Transcreva, do texto sobre a Cidade de 15 minutos em Paris, a passagem que começa nas palavras “Uma intervenção em” e vai até as palavras “com uma biblioteca.”, inclusive.

TRECHO DO DOCUMENTO »
☆ ☆ ☆ ☆ ☆ ☆ ☆

Outra iniciativa prevista na reformulação da capital da França é tornar o Centro um local para os pedestres, com acesso de carros liberado apenas para moradores, veículos de emergência e algumas poucas exceções. O modelo apresentado por Anne, e que tem a consultoria de Carlos, almeja também deixar as principais vias de Paris inacessíveis para os automóveis, alterando avenidas e rotatórias para funcionarem como praças, como foi efetuado em Times Square, em Nova York (EUA). Todas essas mudanças terão impacto na diminuição da poluição do ar e no bem-estar dos cidadãos. Em sua conta pessoal no Twitter, a prefeita afirmou que “a Cidade de 15 minutos é aquela onde você encontra tudo o que precisa dentro de um quarto de hora de casa. Essa é a condição para a transformação ecológica da capital francesa, melhorando o dia a dia dos parisienses”.

Escolas marcarão novo olhar para uso das edificações

Uma intervenção em todo o território de Paris será necessária, em longo prazo, para proporcionar a todos os habitantes as condições para que a Cidade de 15 minutos seja implementada. De acordo com a prefeitura municipal, o objetivo não é partir do zero e construir ou instalar novas estruturas e sim revisar os equipamentos presentes em cada região e, quando possível, modificar os lugares para que eles funcionem para diferentes atividades, como uma boate operar como academia à tarde ou um prédio público contar também com uma biblioteca.

Nesse contexto, as escolas ganham destaque no projeto da prefeita Anne e do pesquisador Carlos. A intenção é reformar e colocar vegetação nos playgrounds das instituições educacionais, possibilitando que eles funcionem como praças e locais de eventos e iniciativas culturais para a comunidade do entorno fora dos horários das aulas. “Com a cidade de um quarto de hora, a escola poderia, por exemplo, ficar aberta nos finais de semana e à noite para ações no bairro. Ela se tornaria, então, a capital do distrito, um lugar que cria laços sociais entre os moradores”, sugere Carlos Moreno. Ele complementa que uma das regras de ouro de seu modelo é que cada metro quadrado já edificado deve ser utilizado para distintas funções.

☆ ☆ ☆ ☆ ☆ ☆ ☆

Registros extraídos
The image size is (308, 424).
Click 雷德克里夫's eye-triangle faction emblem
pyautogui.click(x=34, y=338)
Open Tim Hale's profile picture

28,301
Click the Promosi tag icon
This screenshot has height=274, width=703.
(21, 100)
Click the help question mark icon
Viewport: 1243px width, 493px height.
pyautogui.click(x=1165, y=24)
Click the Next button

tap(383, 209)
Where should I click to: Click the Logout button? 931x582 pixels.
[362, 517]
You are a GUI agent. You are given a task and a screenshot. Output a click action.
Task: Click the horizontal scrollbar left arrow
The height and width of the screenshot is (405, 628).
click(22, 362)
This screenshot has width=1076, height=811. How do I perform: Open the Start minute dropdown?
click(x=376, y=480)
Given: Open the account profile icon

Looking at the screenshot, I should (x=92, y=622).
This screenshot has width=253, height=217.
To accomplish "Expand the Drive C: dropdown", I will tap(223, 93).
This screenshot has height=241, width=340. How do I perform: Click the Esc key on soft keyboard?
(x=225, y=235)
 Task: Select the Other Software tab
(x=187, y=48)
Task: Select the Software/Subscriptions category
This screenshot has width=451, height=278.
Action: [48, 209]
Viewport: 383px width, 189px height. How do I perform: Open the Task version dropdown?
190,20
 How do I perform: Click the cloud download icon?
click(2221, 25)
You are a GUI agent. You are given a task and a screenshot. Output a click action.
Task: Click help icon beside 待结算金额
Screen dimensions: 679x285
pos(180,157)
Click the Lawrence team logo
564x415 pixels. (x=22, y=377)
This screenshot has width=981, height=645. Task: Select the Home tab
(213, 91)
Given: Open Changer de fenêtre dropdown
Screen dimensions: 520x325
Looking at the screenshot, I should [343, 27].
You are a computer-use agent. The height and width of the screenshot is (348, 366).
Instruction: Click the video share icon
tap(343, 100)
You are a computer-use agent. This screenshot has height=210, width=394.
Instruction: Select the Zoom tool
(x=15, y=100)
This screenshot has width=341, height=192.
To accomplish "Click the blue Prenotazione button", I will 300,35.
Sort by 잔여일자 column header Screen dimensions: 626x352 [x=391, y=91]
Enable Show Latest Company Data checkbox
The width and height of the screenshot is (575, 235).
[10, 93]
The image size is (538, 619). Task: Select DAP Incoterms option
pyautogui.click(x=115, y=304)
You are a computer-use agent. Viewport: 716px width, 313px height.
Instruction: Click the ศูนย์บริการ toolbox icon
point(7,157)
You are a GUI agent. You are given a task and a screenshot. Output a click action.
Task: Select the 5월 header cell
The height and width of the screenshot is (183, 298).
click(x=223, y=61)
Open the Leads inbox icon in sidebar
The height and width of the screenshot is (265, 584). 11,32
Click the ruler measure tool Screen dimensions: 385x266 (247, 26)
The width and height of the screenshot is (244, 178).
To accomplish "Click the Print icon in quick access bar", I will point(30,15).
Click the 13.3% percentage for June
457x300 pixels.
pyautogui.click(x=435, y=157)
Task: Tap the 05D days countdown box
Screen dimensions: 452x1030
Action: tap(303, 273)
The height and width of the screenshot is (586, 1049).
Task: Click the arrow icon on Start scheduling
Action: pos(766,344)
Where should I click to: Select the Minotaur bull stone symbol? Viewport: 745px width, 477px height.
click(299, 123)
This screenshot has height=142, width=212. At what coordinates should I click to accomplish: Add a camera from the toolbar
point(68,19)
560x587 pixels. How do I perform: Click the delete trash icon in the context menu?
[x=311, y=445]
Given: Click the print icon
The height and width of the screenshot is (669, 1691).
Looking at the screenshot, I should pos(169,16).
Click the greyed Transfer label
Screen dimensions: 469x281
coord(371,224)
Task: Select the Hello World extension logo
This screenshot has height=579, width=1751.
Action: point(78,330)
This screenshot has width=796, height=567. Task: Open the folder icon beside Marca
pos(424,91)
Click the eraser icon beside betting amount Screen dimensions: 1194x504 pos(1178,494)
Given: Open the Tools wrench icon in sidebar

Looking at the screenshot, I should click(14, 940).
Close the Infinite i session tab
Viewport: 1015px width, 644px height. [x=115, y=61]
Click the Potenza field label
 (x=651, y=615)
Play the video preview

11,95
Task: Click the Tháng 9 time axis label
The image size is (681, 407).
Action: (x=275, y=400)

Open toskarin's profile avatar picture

☆ ☆ ☆ ☆ ☆ ☆ ☆

RESPOSTA REDIGIDA »
Uma intervenção em todo o território de Paris será necessária, em longo prazo, para proporcionar a todos os habitantes as condições para que a Cidade de 15 minutos seja implementada. De acordo com a prefeitura municipal, o objetivo não é partir do zero e construir ou instalar novas estruturas e sim revisar os equipamentos presentes em cada região e, quando possível, modificar os lugares para que eles funcionem para diferentes atividades, como uma boate operar como academia à tarde ou um prédio público contar também com uma biblioteca.